(Beginning of Material for the task)
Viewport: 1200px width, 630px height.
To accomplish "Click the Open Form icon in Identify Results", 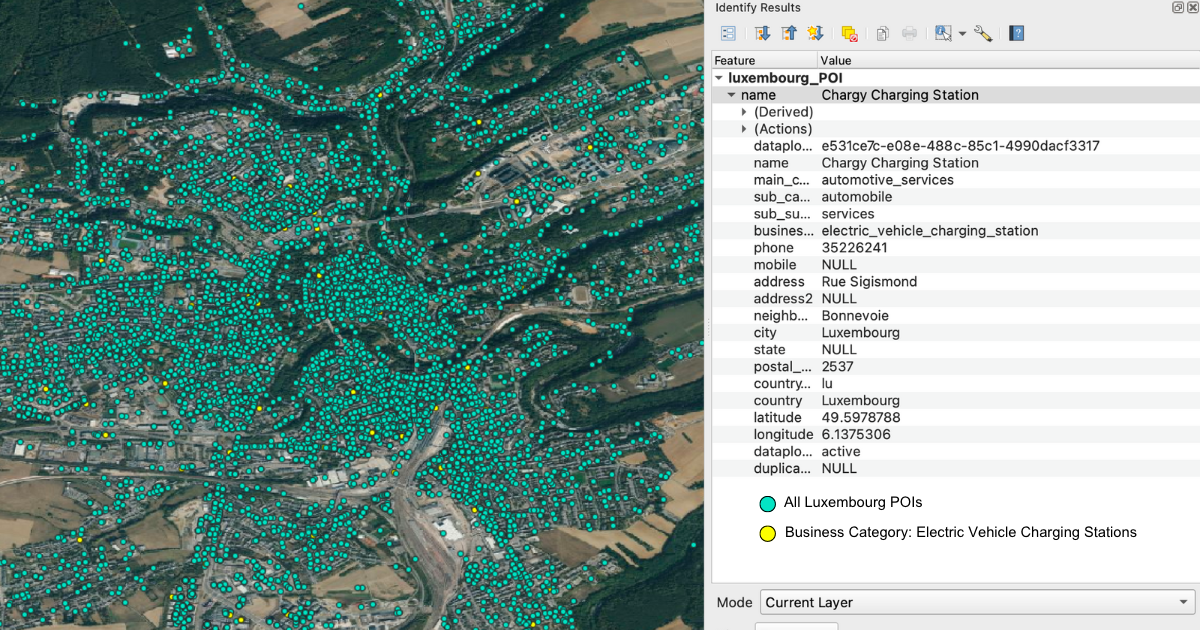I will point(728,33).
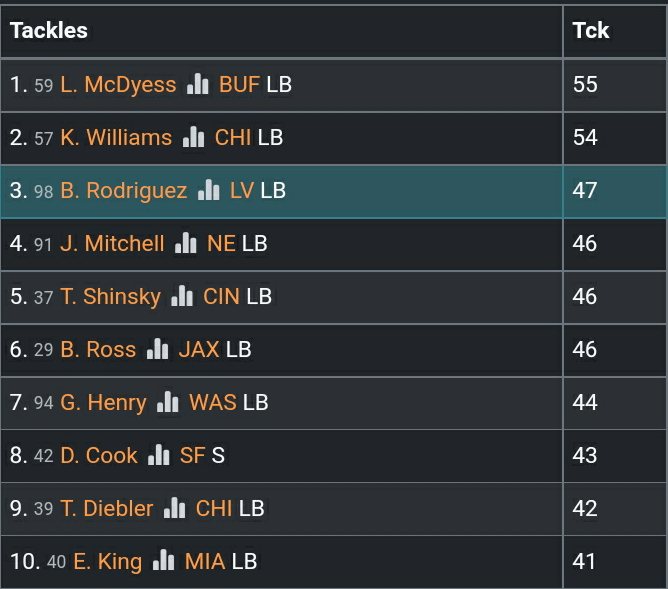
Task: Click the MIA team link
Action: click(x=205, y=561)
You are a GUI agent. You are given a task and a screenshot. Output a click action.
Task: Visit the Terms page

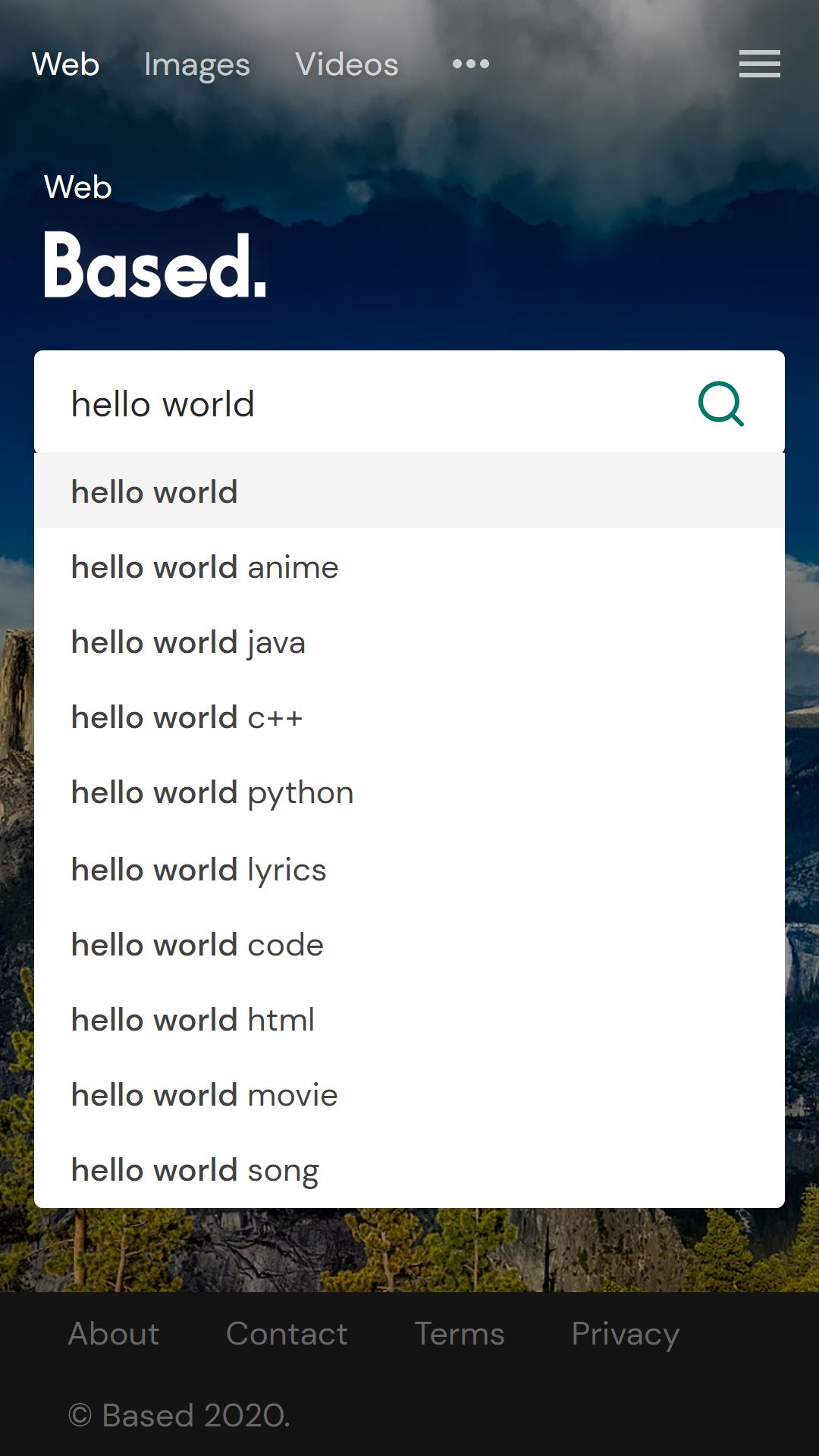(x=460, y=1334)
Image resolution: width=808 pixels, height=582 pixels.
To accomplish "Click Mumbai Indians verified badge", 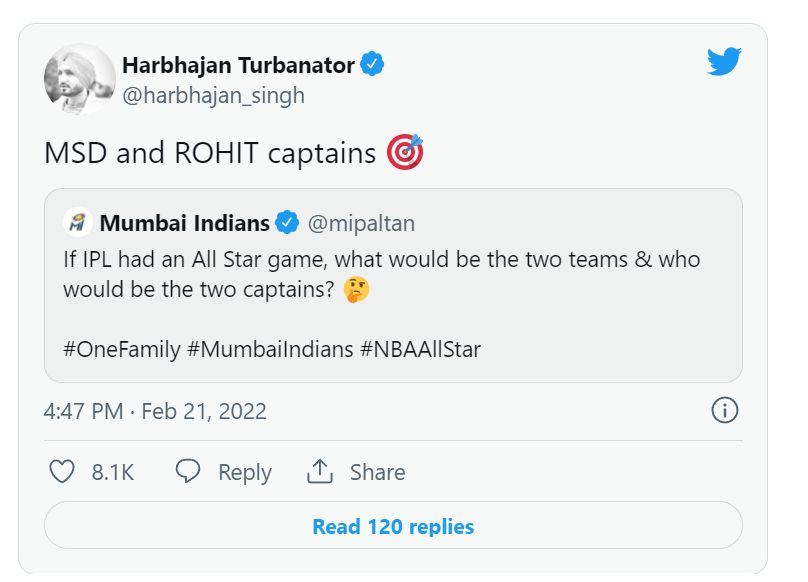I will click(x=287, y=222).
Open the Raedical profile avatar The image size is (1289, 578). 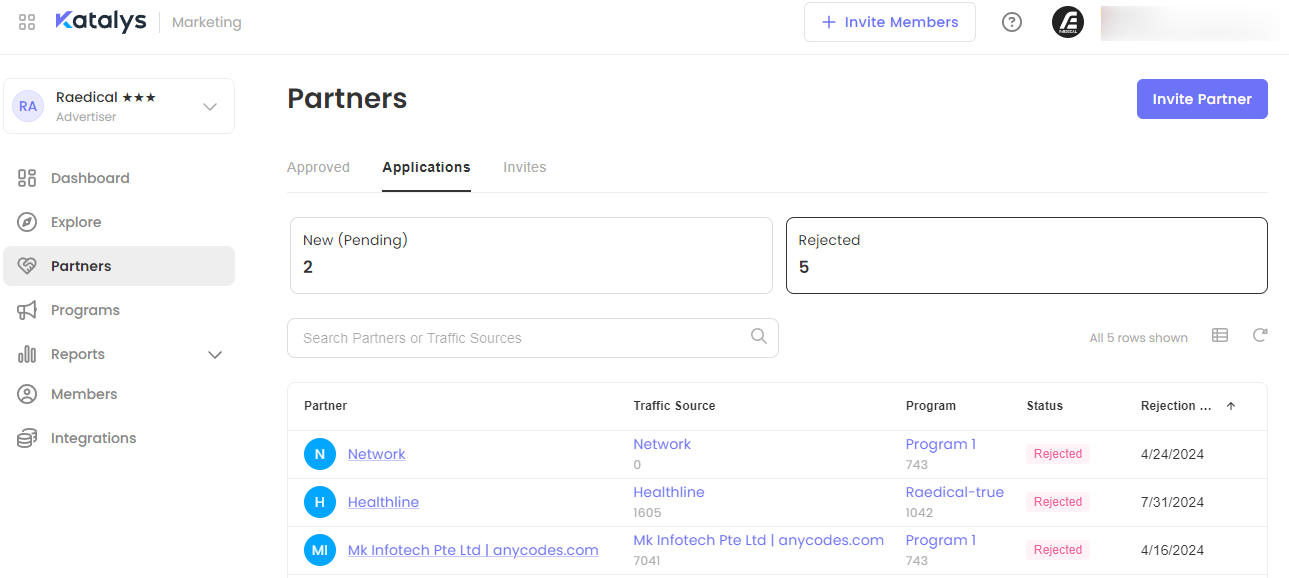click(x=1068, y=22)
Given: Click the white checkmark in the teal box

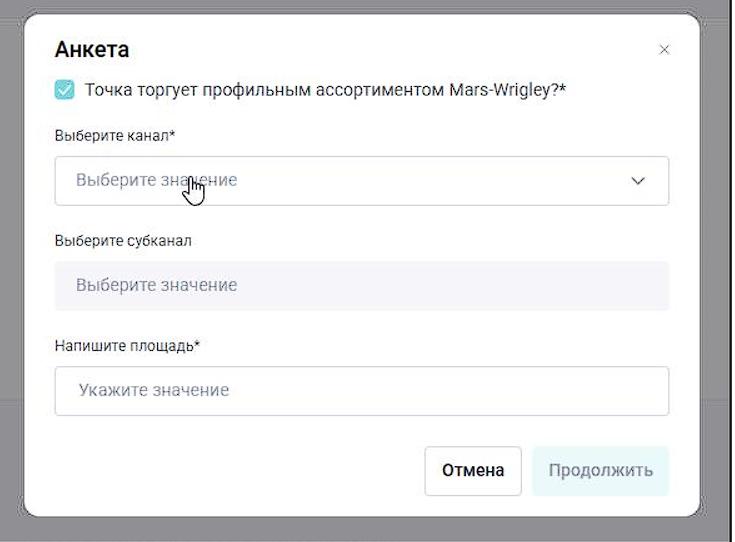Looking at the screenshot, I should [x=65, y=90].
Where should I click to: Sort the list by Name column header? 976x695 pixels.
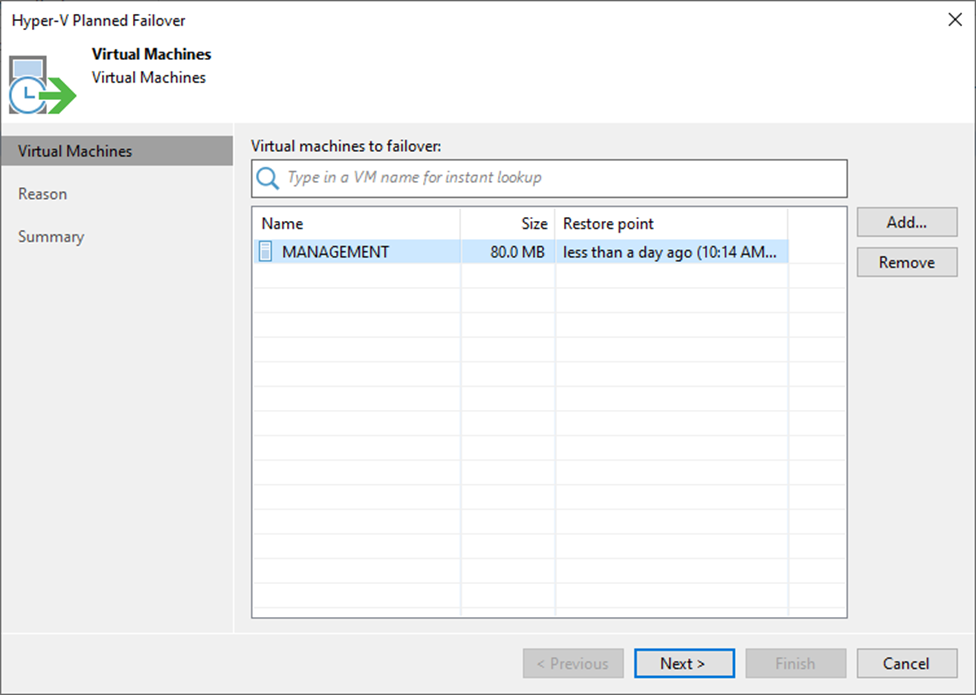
(End of Material for the task)
• **Exercise prompt**: Tally the lines above that hold "pixels" and write the result as a lone number.

• **Task result**: 2